16 Maret 2012 Majelis Hakim Pengadilan Negeri Jayapura, menjatuhkan vonis tiga tahun penjara kepada lima terdakwa kasus makar, Forkorus Yoboisembut, Edison Waromi, Dominikus Sorabut, Agust Kraar, dan Selpius Bobbi.
Kelima orang terdakwa dianggap terbukti bersalah mendirikan negara dalam negara,saat kongres Papua III di lapangan Zakeus, Abepura, 16-19 Oktober 2011.
Sementara Forkorus Yaboisembut yang mendeklarasikan dirinya sebagai Presiden Negara Republik Federal Papua Barat (NRFPB) dalam Kongres tersebut, menolak dakwaan jaksa yang menjeratnya dengan pasal 106 KUHP tentang tindak pidana makar.
Sebagai sebuah negara yang berdaulat, Indonesia telah memenuhi sejumlah syarat, yakni berdaulat atas rakyatnya, atas wilayahnya yang terdiri dari ribuan pulau-pulau yang berjajar dari Sabang sampai Merauke, dan memiliki pemerintahan yang sah sebagai syarat primer sebuah Negara. Bahkan selain itu, Indonesia sebagai sebuah Negara berdaulat, juga mendapatkan pengakuan dari negara lain sebagai syarat pendukung.
Sehingga terkait hal itu, Johannes Sumarto Wakil Rakyat dari Papua, merasa kecewa atas pernyataan Forkorus Yaboisembut yang tidak mau mengakui bahwa dirinya adalah Warga Negara Indonesia (WNI). Forkorus bahkan menyatakan bukan bagian dari Bangsa Indonesia.
Forkorus Yoboisembut yang juga Ketua Dewan Adat Papua (DAP) bahkan telah menyatakan, selain memiliki 35 pengacara dalam negeri juga memiliki 6 orang pengacara internasional di Brussel, Belgia. tugas pengacara internasional ini adalah 'bermain' di tingkat PBB dan Mahkamah Internasional.
Layakkah Forkorus Memperoleh Human Rights Defender Award?

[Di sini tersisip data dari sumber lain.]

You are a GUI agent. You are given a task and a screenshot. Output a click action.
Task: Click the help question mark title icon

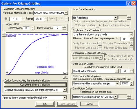(x=128, y=3)
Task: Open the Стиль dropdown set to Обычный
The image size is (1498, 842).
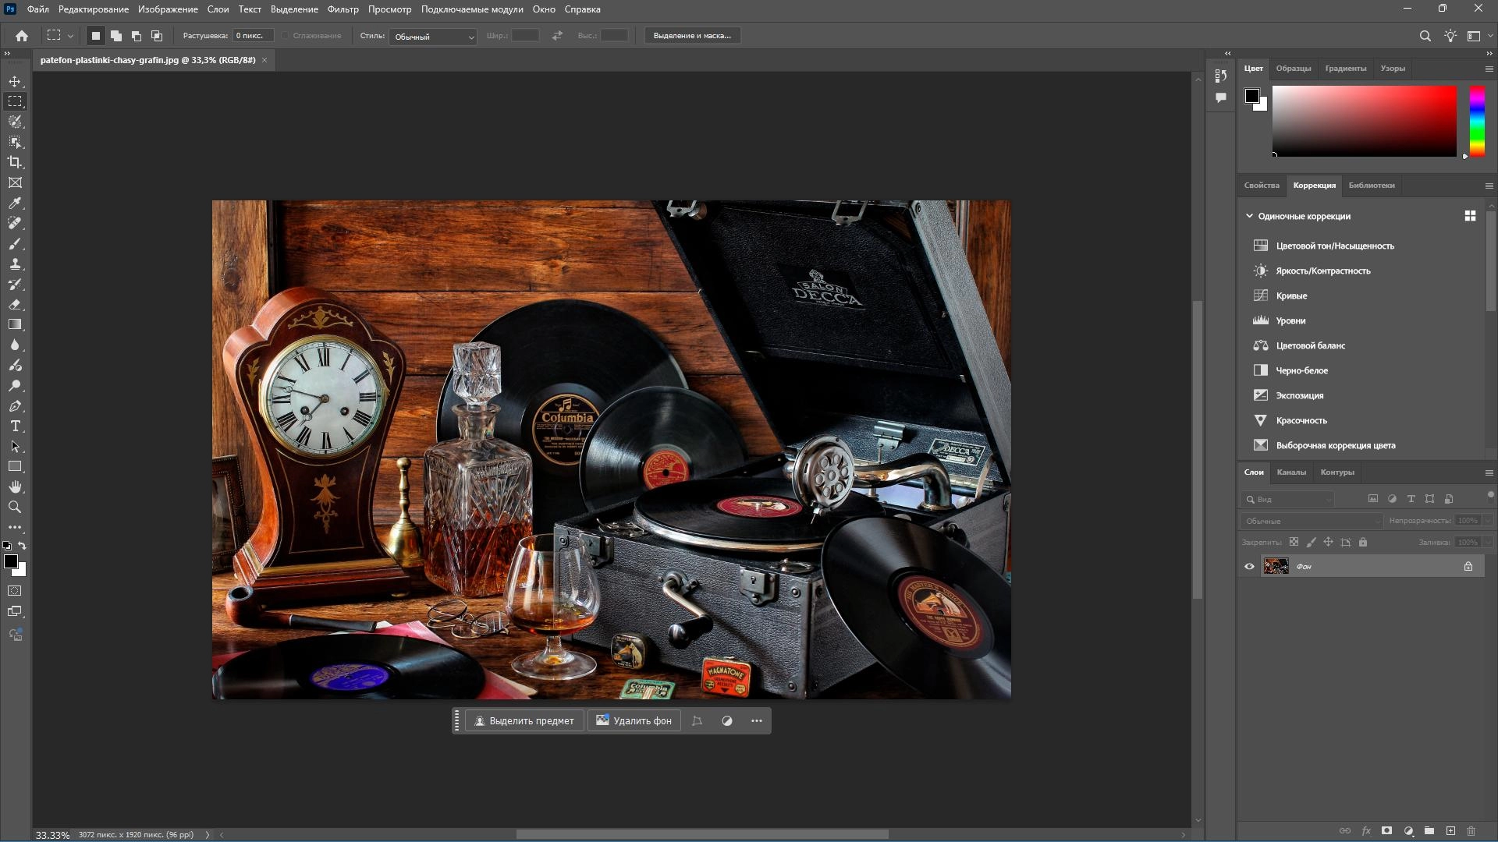Action: coord(433,37)
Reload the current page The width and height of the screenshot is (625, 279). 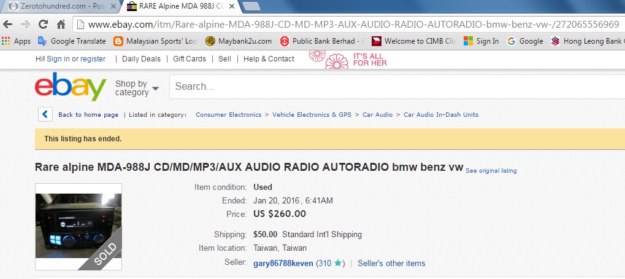(43, 25)
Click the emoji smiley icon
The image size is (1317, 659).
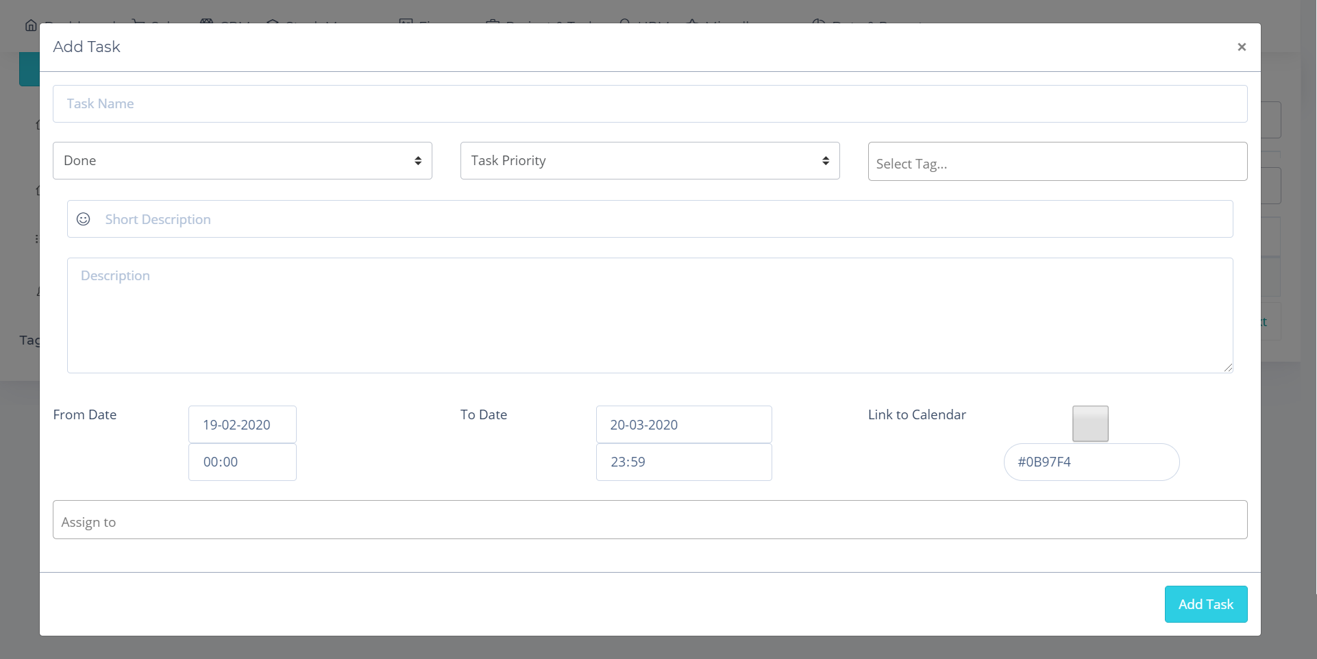point(84,219)
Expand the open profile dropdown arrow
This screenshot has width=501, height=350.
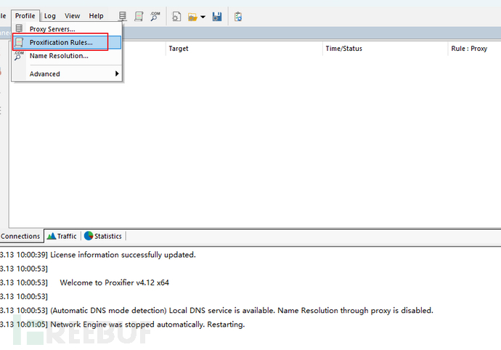[203, 16]
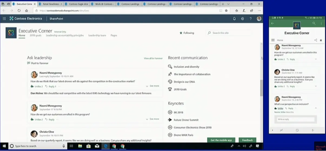This screenshot has height=151, width=326.
Task: Open the View all in Yammer link
Action: coord(153,58)
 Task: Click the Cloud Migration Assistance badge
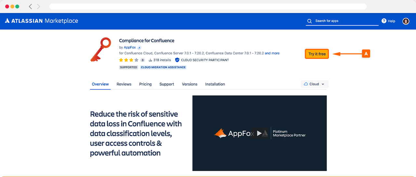(163, 67)
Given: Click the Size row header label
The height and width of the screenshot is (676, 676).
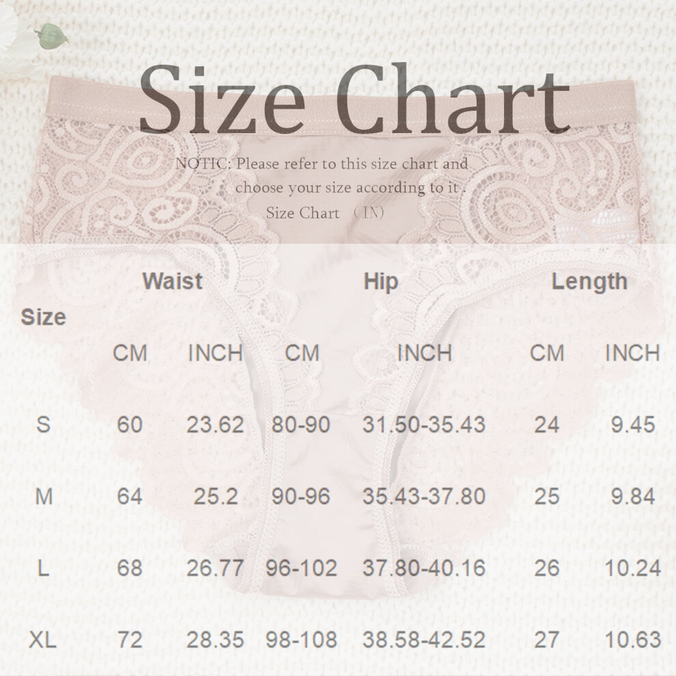Looking at the screenshot, I should coord(44,318).
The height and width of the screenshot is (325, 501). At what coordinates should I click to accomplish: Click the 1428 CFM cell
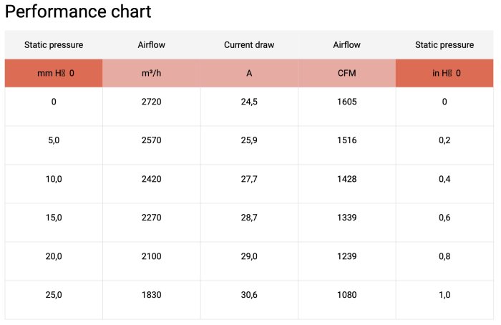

Forkorus Yaboisembut, S.Pd yang kini masih dalam penahanan oleh Pengadilan Tinggi Papua, setelah menyatakan banding atas putusan tiga tahun penjara oleh majelis hakim Pengadilan Negeri Klas 1 A Jayapura beberapa waktu lalu, lewat Elly Sirwa, staf sekretariat Negara Federasi Republik Papua Barat (NRFPB) menyatakan akan menerima penghargaan dari amnesti internasional.
Forkorus, menurut Elly akan menerima penghargaan dari Amnesti Internasional sebagai pembela HAM (Human Rights Defender Award) di Aucland, New Zealand, pada tanggal 12 Mei mendatang. Padahal Amnesty Internasional secretariat (AIS) di London pada tanggal 8 Mei menegaskan bahwa informasi tersebut tidak benar alias hanya isapan jempol belaka.
Selain itu, Josef Roy Benedict, anggota Amnesty International untuk kampanye Indonesia dan Timor Leste Amnesty, juga menuntut pembebasan tanpa syarat forkorus dkk, karena penahannya adalah melanggar HAM. Namun rupanya Yusef lupa, atau bahkan mungkin tidak menganggap, sesungguhnya Indonesia adalah Negara berdaulat. Sehingga menjaga kedaulatan Negara dari rongrongan baik dari dalam maupun luar adalah tindakan yang semestinya dilakukan. Mengingat mendirikan negara dalam Negara adalah tindakan pelanggaran, maka hukum mesti ditegakkan, dan usaha makar mesti mendapat hukuman.
Upaya Amnesty Internasional dengan mendukung tindakan makar juga dianggap melemahkan sendi bangsa. Dan kita tidak perlu heran dengan modus-modus seperti itu lagi, karena mereka memang (selalu) mencampuri masalah dalam negeri Negara berkembang, utamanya Indonesia. Karena Indonesia adalah salah satu lumbung pangan dunia, yang sangat menarik minat semua orang. Sehingga badan dunia sekelas Amnesty Internasional sekalipun, jika tidak menghargai eksistensi negara lain, maka perlu mendapat perlawanan.